This topic describes how to create and manage a public cloud cluster of Standard Edition in the Elastic High Performance Computing (E-HPC) console to help you get started with E-HPC.
Prerequisites
A service-linked role for E-HPC is created. The first time you log on to the E-HPC console, you are prompted to create a service-linked role for E-HPC.
A virtual private cloud (VPC) and a vSwitch are created. For more information, see Create and manage a VPC and Create a vSwitch.
Apsara File Storage NAS (NAS) is activated. A NAS file system and a mount target are created. For more information, see Create a file system and Manage mount targets.
Create a cluster
Go to the Create Cluster page.
On the Create Cluster page, configure the parameters in the following steps:
Cluster Configuration
Basic Settings
Parameter
Example
Description
Region
China (Hangzhou)
The region where you want to create a cluster.
Network and Availability Zone
VPC: vpc-bp1opxu1zkhn00g****
vSwitch: vsw-bp1ljgg5tjrs62n64****
The VPC in which your cluster is deployed and the vSwitch to which the cluster belongs.
NoteThe nodes in the cluster use the IP addresses in the vSwitch. Make sure that the number of available IP addresses is greater than that of cluster nodes.
Security Group
Select Automatically create a normal security group.
A security group is used to manage the inbound and outbound traffic of nodes in a cluster. The system automatically creates rules for the security group that is automatically created to enable communication between the nodes in the cluster.
Select the type of the security group that is automatically created based on your business requirements.

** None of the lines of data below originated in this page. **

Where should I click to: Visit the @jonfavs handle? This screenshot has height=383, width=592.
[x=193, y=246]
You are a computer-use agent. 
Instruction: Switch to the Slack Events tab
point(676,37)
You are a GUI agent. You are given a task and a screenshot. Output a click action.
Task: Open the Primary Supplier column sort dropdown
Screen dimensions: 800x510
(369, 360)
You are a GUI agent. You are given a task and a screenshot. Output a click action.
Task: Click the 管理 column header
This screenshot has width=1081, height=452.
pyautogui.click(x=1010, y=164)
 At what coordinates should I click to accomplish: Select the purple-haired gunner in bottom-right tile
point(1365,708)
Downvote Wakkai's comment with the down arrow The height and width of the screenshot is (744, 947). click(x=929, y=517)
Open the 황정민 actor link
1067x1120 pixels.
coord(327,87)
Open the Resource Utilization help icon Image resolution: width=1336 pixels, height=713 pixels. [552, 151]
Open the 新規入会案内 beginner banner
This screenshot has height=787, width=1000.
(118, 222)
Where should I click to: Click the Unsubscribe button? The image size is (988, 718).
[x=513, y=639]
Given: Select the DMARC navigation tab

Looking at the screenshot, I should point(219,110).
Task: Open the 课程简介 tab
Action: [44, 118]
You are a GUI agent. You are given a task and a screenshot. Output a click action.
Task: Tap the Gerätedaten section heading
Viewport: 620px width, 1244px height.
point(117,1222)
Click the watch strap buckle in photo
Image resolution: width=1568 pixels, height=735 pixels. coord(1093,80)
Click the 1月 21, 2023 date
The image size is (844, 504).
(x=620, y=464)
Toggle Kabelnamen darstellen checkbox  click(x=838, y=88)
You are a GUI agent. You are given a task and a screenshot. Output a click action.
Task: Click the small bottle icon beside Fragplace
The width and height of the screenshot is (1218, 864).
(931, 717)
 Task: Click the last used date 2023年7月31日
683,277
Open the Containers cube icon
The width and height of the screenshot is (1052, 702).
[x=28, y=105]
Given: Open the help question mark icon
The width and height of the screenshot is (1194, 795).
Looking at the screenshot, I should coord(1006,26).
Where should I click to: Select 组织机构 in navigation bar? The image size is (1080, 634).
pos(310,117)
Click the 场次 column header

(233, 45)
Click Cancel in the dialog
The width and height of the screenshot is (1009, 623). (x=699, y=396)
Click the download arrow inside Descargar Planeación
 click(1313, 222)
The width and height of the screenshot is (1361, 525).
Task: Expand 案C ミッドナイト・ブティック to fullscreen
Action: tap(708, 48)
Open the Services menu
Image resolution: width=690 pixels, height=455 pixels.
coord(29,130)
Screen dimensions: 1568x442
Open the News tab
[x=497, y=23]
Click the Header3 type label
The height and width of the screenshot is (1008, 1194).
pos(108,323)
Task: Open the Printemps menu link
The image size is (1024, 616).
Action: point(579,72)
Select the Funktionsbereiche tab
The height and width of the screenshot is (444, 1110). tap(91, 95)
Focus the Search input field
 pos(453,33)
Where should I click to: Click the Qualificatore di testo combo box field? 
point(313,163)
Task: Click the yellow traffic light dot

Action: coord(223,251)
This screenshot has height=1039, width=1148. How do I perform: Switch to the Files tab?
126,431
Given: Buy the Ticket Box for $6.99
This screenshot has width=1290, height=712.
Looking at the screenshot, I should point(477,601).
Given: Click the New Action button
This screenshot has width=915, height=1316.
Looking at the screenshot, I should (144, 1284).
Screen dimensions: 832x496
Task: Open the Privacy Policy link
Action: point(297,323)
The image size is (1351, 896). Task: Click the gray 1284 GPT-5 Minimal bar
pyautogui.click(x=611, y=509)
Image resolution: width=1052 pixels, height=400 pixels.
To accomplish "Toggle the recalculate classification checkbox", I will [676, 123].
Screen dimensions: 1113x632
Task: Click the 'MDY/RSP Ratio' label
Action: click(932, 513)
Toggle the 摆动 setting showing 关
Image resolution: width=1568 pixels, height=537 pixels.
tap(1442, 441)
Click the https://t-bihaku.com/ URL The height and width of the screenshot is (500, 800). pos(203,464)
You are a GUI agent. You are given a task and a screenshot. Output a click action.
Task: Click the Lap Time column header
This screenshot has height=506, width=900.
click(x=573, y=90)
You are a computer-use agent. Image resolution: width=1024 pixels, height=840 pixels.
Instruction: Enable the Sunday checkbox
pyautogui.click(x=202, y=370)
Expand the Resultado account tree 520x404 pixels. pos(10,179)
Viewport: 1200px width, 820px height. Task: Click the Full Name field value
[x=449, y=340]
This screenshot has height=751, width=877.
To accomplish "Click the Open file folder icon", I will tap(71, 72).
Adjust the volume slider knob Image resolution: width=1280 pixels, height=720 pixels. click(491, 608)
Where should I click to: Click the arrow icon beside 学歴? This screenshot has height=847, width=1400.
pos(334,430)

For more information about the differences between basic and advanced security groups, see Basic security groups and advanced security groups.
Select a cluster type
This section describes how to create a public cloud cluster of Standard Edition. A cluster of this type consists of one management node and multiple compute nodes. You must select the type of the scheduler and configure the management node.
Parameter
Example
Description
Series
Select Standard Edition.
The series of the cluster.
Deployment Mode
Select Public cloud cluster.
The deployment mode of the cluster.
Cluster Type
Select SLURM.
The scheduler type of the cluster. Common schedulers in HPC scenarios are supported. Examples: Slurm and OpenPBS.
Management node
Instance Family: General-purpose Type g6
Instance Type: ecs.g6.large
Image: CentOS 7.6 64 bit
Storage: System Disk40G ESSD PL0
Hyper-Threading: Enable
The ECS instance in which the scheduler and domain account service are deployed. Select appropriate configurations for the management node based on your business scenario and cluster size.
Payment Details
The billing method of the management node. For more information, see Instance types.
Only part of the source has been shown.